Sebi: Vorremmo tornare a promuovere l’album nuovo, pandemia permettendo, perché è un bel disco e ci abbiamo creduto tanto. In ogni caso ho del materiale nuovo che ho già fatto sentire agli altri, quindi ci lavoreremo. L’obiettivo per ora è fare uscire un pezzo nuovo e poi magari verso l’estate – se possibile – vorremmo suonare live. Se non si potrà, registreremo cose nuove.

Cosa cambiereste, potendo, nella storia dei Senzabenza?
Nando: Col senno di poi – vedendo ciò che è successo col punk, coi Green Day e l’esplosione di quelle sonorità – credo che col talento che ha Sebi nel comporre le canzoni, se avessimo avuto la percezione di ciò che sarebbe successo e le palle per farlo, avremmo dovuto mollare tutto e andare negli Stati Uniti a suonare per cercare di farci notare da qualche etichetta tipo Lookout. Ripeto: con il talento di Sebi nel songwriting, poteva funzionare. Magari non avremmo raggiunto le vette dei Green Day, ma penso che avremmo potuto diventare una band importante, come magari lo sono stati gli Screeching Weasel o altri di quella levatura. Secondo me la potenzialità c’era tutta.

Un ricordo bello di questa lunga cavalcata firmata Senzabenza…
Nando: C’è una giornata che ricordo al contempo come la più bella e la più dura dei Senzabenza… quella del nostro live al Bloom nel 1995. Facemmo sold out, ma un sold out vero con la gente fuori che non riusciva a entrare; mi pare ci fossero i Crummy Stuff di supporto, Seby dei Derozer fece un pezzo con noi sul palco e ci divertimmo tantissimo… fu una giornata esaltante.

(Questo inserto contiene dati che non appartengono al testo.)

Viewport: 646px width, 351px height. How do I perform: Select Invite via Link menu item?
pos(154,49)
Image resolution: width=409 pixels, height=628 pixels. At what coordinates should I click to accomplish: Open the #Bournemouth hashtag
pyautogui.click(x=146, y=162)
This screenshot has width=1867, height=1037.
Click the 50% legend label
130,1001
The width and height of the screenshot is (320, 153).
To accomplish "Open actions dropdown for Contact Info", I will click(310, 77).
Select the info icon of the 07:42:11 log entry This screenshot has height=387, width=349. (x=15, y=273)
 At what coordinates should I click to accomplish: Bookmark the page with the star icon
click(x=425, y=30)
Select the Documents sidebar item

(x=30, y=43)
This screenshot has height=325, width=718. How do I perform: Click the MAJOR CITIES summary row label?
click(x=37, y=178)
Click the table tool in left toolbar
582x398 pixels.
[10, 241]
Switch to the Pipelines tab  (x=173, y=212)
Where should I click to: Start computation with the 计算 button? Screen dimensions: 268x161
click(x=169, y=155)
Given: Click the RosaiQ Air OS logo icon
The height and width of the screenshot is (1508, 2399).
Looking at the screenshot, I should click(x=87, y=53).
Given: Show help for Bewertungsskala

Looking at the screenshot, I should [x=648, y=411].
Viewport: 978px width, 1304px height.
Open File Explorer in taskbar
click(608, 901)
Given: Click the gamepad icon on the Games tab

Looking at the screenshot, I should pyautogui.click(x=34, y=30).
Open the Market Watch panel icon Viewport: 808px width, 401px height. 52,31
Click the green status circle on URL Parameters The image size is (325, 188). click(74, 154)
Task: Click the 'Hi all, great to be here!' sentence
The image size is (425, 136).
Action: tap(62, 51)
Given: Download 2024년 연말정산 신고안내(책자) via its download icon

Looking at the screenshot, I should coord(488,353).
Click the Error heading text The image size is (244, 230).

Però nel viaggio di ritorno verso Roma – dove dovevamo suonare al Circolo degli Artisti con I Bugiardi – facemmo la litigata storica della rottura definitiva con Paolo Cavalcanti, che cessò così di essere il nostro manager. Col senno di poi penso che forse non rifarei quella litigata, potevamo anche chiudere un occhio, però si erano accumulate una serie di cose che alla fine hanno portato alla chiusura del nostro rapporto.
Sebi: La volta in cui la mamma di Fabio Furlan incontrò Johnny Ramone e lo avvicinò come se stesse andando a presentarsi a un impiegato del Comune… (ride). Gli diede la mano dicendo: «Piacere, Bruna Casolari». Eravamo nel backstage di un concerto che facemmo insieme ai Ramones, noi aprivamo, e la signora era lì con noi, con il pass al collo.